# ЦИТИРУЕМЫЙ ФРАГМЕНТ
■ ■ ■ ■ ■ ■ ■
В цветовой «автономии» разных фигур и предметов, в выражении лица мальчика, отрешившегося от всего земного, в остановившемся движении волн, в безошибочности линии берега, будто проведенной в соответствии с извечными математическими законами, наконец, в най-денности композиции, не терпящей изменений, заключено искомое Петровым-Водкиным «вечное» начало. Наиболее адекватно оно выражено цветовой самоценностью и независимостью каждого предмета, ставшей логической и последовательной реализацией колористической системы, утвержденной Петровым-Водкиным еще в «Мальчиках». По сравнению с первой своей программной работой в «Купании красного^коня» Петров-Водкин усложнил цветовые отношения: он разрушил прежнее двуцветье, оголившее идею колористического контраста, ввел вместо двух несколько цветовых качеств, но тем не ослабил, а лишь осложнил контраст. Петров-Водкин не строит красочную гамму своей картины на сложных переходах; цвета в картине не дополняют друг друга, не вступают в «приятные» отношения; цветовые ступени не рождают ощущения воздушной среды, взаимодействия предметов. Красный цвет коня, желтый – мальчика, синий и зеленый – воды изолированы друг от друга, хотя и сведены к трудной и напряженной гармонии не соприкасающихся друг с другом цветов. Даже в тех случаях, когда цвет является зависимым от других цветов, промежуточным между основными цветами красочной шкалы (как, например, розовый цвет берега), он воспринимается как независимый и самостоятельный. В цветовой характеристике предмета это качество сообщает особую самоценность каждому участнику изображенной сцены, делая его образ монументальным.
■ ■ ■ ■ ■ ■ ■
# ДАННЫЕ ДЛЯ УПРАЖНЕНИЯ
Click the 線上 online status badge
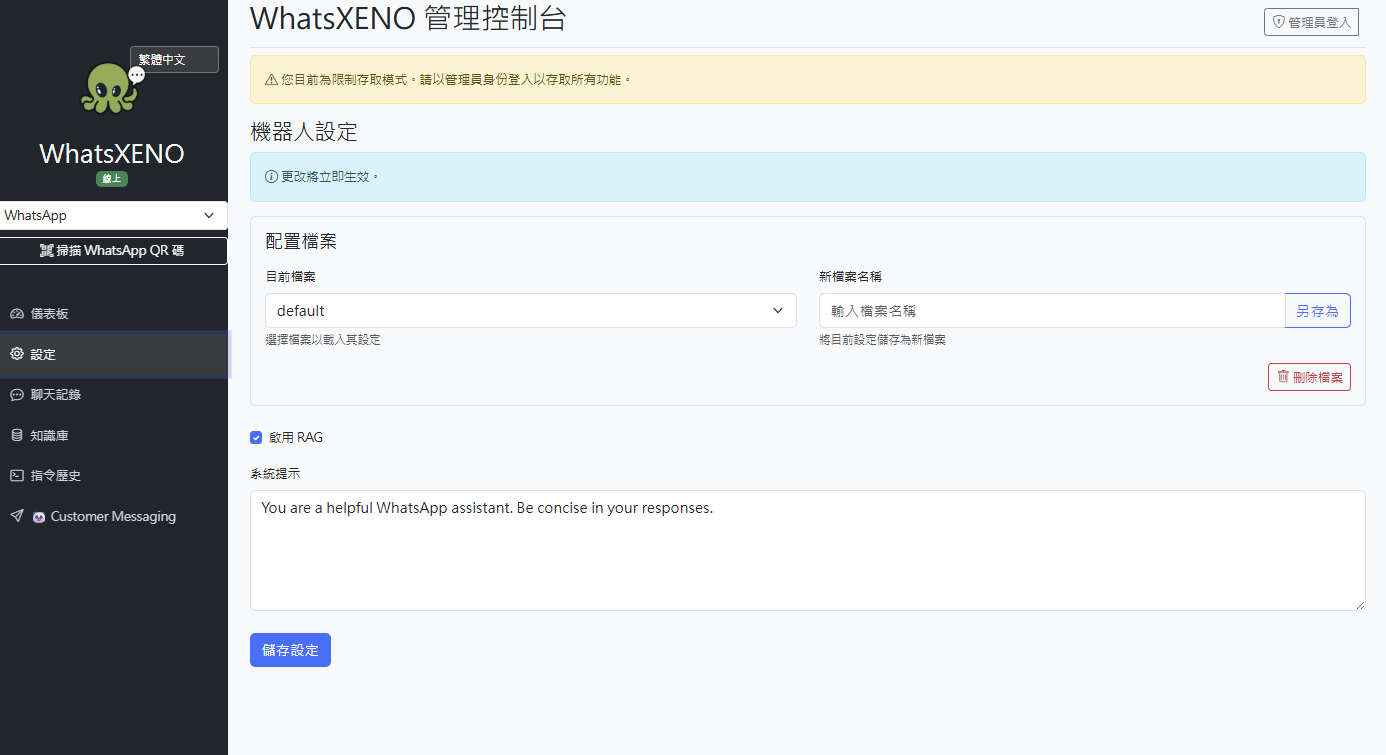pos(111,178)
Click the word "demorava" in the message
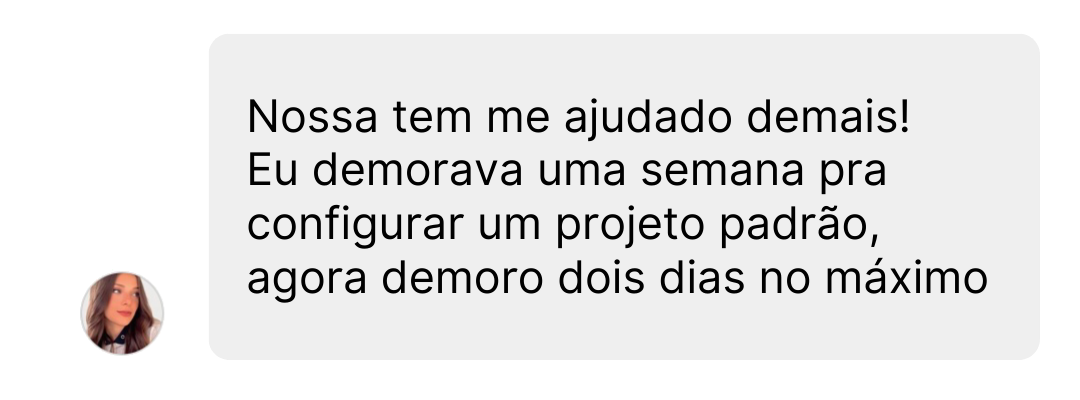1080x400 pixels. click(x=417, y=169)
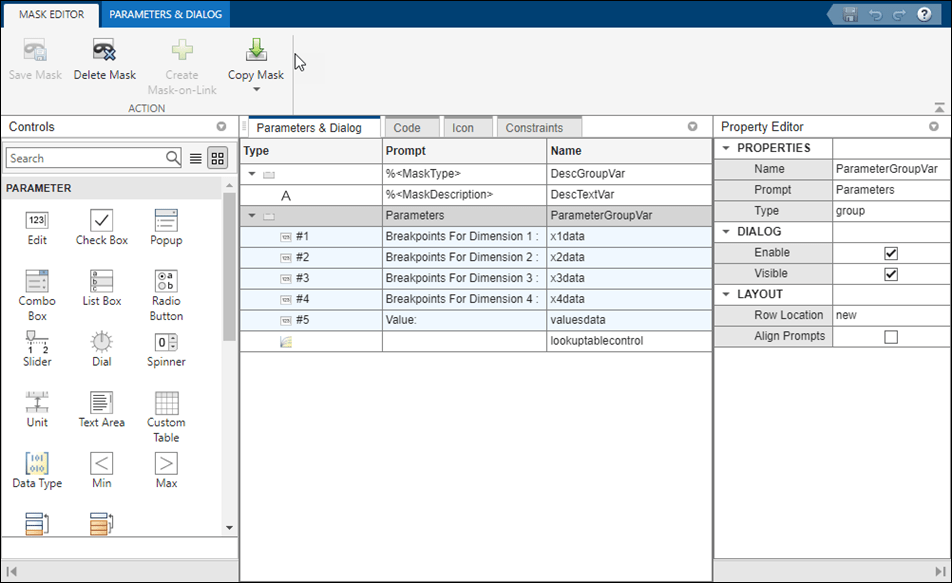Click the controls Search field
Viewport: 952px width, 583px height.
[x=85, y=158]
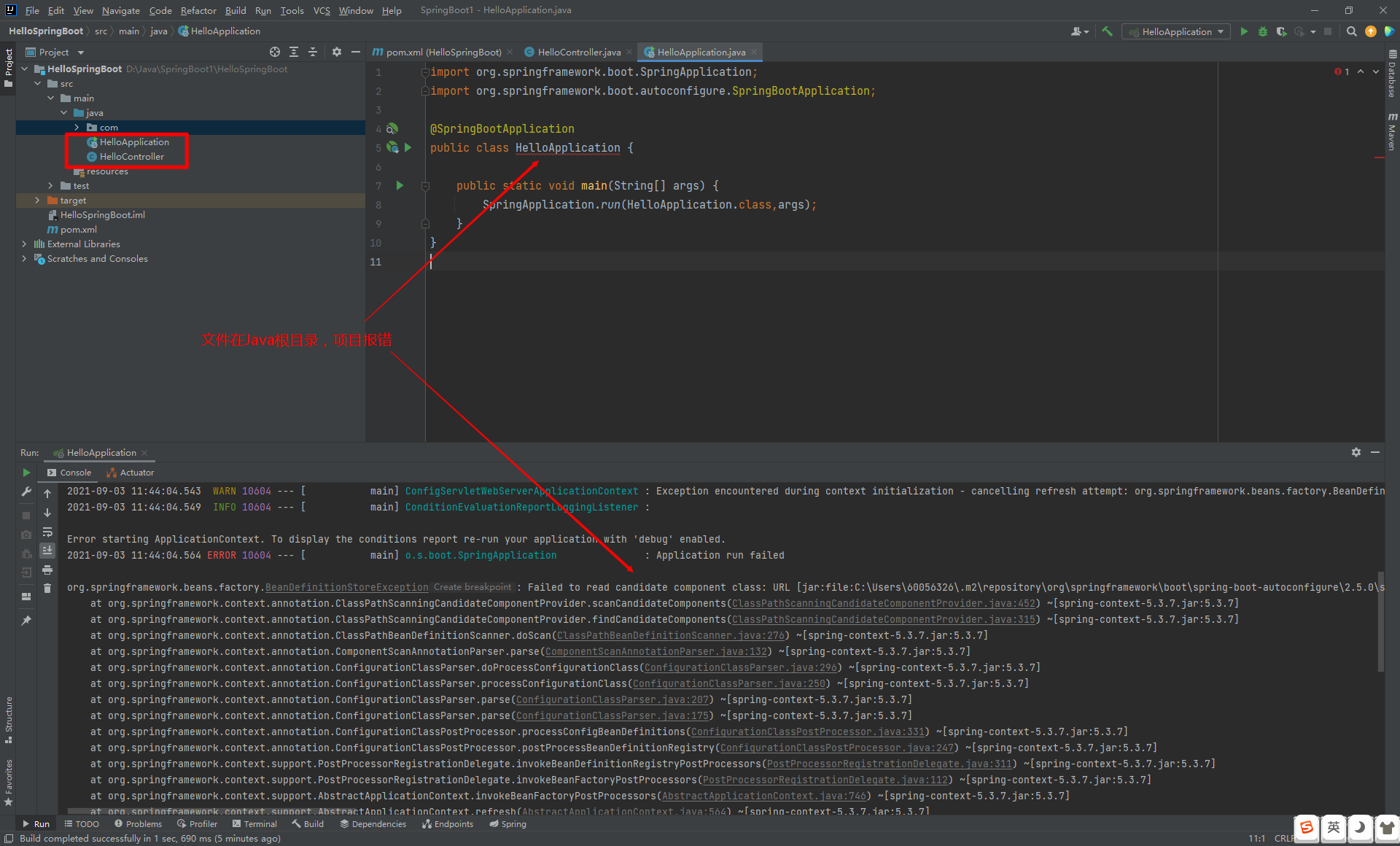
Task: Click the BeanDefinitionStoreException link in console
Action: coord(346,587)
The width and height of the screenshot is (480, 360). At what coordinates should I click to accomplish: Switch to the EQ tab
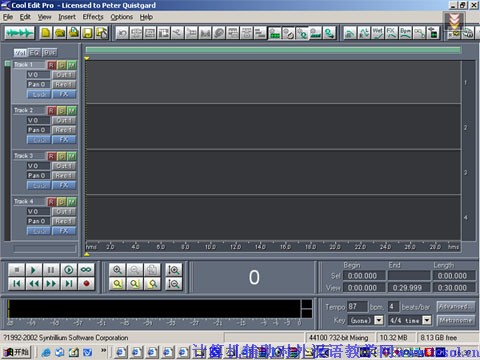[x=34, y=52]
■ ■ ■ ■ ■ ■ ■
# ЗАДАНИЯ ДЛЯ ВЫПОЛНЕНИЯ
(a) Ответьте на вопросы по фрагменту о картине Петрова-Водкина.
(i) В какой работе Петров-Водкин, согласно фрагменту, впервые утвердил свою колористическую систему?
(ii) Каким цветом в картине изображен мальчик?
(iii) Какой цвет во фрагменте приведен как пример промежуточного между основными цветами красочной шкалы?
(b) Повторите записи, начиная со строки, в которой есть «The width and», вплоть до конца записей включительно. Изображения в ответ не включайте.

# РЕШЕНИЯ С РАЗБОРОМ
(a)
(i) В «Мальчиках».
(ii) Желтым.
(iii) Розовый цвет берега.

(b)
The width and height of the screenshot is (480, 360). At what coordinates should I click to accomplish: Switch to the EQ tab
[x=34, y=52]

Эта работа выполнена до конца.